Quand vous parlez de « l'Europe », de quelle institution s'agit-il exactement ?
Pr. Sophie Gautier. - De la commission de pharmacovigilance européenne, qui se réunit tous les mois pour examiner les signaux qu'on lui a fait remonter et qui décide, après expertise, de les clore ou pas. Lorsque la commission clôt un signal, elle ne cesse pas forcément de le suivre ; elle ne fait qu'apporter une première réponse négative sur l'existence d'un lien avec le vaccin.
C'est donc l'agence qui identifie les signaux à partir du recueil de témoignages.
Pr. Sophie Gautier. - À partir des déclarations de pharmacovigilance.
Une fois que l'ANSM a fait le signalement auprès de la commission de pharmacovigilance européenne, celle-ci peut décider de clore l'instruction pour absence de preuves ?
Pr. Sophie Gautier. - En tout cas pour absence d'éléments établissant un lien avec la vaccination.
À la suite d'études réalisées aux États-Unis, l'Europe a décidé de rouvrir le signal sur les troubles menstruels, en février dernier, sur deux points particuliers : les saignements abondants qui gênent la vie quotidienne et les aménorrhées, soit les absences de règles pendant plus de trois mois. L'enquête est en cours et ses résultats devraient être publiés au mois de juin prochain. La France n'était pas la seule à faire remonter le signal. La Norvège, la Suède et la Grande-Bretagne ont insisté sur la quantité de cas enregistrés. Même si les effets de ces troubles sont considérés comme bénins, car ils ne conduisent pas à l'hospitalisation, leurs conséquences sur la vie des personnes concernées restent préoccupantes.
Pr. Joëlle Micallef, référent Comirnaty du réseau des centres régionaux de pharmacovigilance. - Je confirme les propos de ma collègue, en tant que référent pour le vaccin Pfizer avec les trois autres centres de Bordeaux, Strasbourg et Toulouse.
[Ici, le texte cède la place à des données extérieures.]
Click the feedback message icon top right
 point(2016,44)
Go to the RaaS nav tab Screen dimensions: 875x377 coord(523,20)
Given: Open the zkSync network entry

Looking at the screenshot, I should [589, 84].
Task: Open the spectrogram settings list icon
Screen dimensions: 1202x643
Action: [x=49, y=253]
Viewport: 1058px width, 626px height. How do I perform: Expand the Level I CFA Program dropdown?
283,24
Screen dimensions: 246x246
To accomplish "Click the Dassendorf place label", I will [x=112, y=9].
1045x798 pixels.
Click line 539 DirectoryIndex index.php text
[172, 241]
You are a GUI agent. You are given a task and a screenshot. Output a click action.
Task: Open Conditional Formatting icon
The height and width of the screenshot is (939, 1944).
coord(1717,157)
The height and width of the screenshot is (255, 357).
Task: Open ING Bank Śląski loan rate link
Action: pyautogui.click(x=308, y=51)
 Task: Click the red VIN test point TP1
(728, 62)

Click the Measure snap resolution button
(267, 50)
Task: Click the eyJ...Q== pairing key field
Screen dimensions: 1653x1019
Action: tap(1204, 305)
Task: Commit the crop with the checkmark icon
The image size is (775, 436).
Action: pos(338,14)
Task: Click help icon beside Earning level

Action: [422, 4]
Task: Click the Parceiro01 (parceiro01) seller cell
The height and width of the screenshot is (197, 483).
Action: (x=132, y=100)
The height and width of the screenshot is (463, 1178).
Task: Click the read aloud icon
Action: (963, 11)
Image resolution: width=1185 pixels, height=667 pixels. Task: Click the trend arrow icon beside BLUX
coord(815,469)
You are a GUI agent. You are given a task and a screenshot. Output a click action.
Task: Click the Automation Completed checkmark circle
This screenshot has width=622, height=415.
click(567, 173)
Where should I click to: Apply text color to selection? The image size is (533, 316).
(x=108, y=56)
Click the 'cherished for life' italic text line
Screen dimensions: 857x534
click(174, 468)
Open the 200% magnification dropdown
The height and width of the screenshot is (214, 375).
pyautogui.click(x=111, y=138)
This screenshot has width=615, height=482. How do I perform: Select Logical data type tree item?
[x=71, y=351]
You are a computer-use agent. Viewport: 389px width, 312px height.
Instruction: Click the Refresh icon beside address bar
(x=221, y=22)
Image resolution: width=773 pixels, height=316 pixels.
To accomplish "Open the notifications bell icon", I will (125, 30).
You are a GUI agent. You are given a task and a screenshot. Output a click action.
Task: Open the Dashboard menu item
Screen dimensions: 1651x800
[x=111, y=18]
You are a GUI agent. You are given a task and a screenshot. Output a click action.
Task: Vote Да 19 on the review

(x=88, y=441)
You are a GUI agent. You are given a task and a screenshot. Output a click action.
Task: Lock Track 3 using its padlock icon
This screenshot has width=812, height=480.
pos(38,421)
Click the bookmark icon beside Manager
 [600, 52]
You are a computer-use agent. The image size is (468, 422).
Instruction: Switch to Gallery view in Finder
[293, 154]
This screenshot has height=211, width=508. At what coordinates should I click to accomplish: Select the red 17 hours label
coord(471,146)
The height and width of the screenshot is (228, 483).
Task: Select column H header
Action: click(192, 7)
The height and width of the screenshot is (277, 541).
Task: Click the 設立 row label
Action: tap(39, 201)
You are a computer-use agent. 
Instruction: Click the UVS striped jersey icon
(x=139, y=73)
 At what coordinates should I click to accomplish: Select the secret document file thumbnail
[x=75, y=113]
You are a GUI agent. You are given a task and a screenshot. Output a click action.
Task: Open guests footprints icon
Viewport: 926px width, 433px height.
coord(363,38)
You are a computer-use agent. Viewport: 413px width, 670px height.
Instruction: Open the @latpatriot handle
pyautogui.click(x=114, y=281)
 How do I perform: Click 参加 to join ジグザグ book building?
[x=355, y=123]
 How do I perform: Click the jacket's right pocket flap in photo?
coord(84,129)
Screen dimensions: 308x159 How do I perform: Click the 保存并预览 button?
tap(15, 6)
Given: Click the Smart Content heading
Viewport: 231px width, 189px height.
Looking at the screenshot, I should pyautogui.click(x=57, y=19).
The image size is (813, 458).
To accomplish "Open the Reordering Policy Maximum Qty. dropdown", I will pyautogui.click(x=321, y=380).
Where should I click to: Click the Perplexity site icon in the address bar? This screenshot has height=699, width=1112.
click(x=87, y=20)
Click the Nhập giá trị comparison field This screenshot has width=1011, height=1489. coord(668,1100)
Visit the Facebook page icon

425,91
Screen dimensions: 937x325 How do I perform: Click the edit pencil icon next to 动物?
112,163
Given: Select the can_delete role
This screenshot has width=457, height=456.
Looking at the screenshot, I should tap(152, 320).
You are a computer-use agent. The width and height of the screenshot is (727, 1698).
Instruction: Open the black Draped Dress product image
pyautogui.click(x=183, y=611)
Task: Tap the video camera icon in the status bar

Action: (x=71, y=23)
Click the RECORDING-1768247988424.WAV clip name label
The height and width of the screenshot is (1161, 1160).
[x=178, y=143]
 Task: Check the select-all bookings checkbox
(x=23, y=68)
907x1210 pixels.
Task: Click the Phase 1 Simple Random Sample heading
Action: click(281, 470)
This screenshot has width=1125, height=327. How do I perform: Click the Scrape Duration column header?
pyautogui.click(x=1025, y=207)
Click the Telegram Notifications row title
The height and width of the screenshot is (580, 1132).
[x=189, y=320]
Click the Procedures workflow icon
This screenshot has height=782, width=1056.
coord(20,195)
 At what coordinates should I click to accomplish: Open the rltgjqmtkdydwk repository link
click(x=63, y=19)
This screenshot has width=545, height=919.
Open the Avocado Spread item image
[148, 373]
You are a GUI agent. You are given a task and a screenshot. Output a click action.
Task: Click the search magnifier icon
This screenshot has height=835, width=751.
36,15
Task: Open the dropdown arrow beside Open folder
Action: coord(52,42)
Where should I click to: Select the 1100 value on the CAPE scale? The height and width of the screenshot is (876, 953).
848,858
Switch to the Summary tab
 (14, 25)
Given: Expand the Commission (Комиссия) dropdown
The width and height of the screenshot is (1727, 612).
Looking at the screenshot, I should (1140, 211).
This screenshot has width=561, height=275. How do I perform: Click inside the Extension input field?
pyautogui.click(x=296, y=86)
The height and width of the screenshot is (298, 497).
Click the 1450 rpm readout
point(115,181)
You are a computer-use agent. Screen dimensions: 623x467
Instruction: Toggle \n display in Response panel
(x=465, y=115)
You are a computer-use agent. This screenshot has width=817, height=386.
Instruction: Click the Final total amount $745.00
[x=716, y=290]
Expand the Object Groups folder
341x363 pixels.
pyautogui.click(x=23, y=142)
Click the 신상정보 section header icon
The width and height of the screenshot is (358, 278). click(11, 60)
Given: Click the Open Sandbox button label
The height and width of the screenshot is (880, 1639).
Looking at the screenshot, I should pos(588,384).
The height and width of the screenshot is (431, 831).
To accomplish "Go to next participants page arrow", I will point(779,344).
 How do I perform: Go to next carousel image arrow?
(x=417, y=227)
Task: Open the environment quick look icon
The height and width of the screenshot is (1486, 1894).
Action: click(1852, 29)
En effet, dès l'été 2021, nous avons analysé 230 cas de troubles menstruels. Tous nos rapports figurent sur le site de l'ANSM. Nous avons poursuivi l'enquête et publié, dans notre rapport de décembre 2021, l'analyse de 3 870 cas de troubles menstruels sur dix pages. Ce niveau de détail est révélateur d'une analyse à la française, presque chirurgicale.
Quand on parle de troubles menstruels, cela couvre en médecine différentes situations. Il a donc fallu mener un travail d'investigation très important et très fin pour identifier un certain nombre de situations cliniques dont nous avons suivi l'évolution. Nous avons pour cela recueilli l'histoire individuelle de chacune des patientes - cycle, aménorrhée, retard de règles. Il était indispensable de réaliser cette analyse à partir des symptômes plutôt que du diagnostic, même si le recueil de ces précisions médicales et pharmacologiques exigeait davantage de temps.
Enfin, concernant les enfants, en pharmacovigilance, nous réceptionnons et nous analysons toutes les déclarations qui nous parviennent, quel que soit l'âge des patients concernés. Nous n'avons aucun a priori quant aux populations et nous n'opérons aucun tri. Dès lors qu'un effet indésirable nous est signalé, nous le réceptionnons, nous l'analysons et le documentons. Actuellement, aucun signal ne concerne les enfants, malgré l'existence d'un suivi spécifique.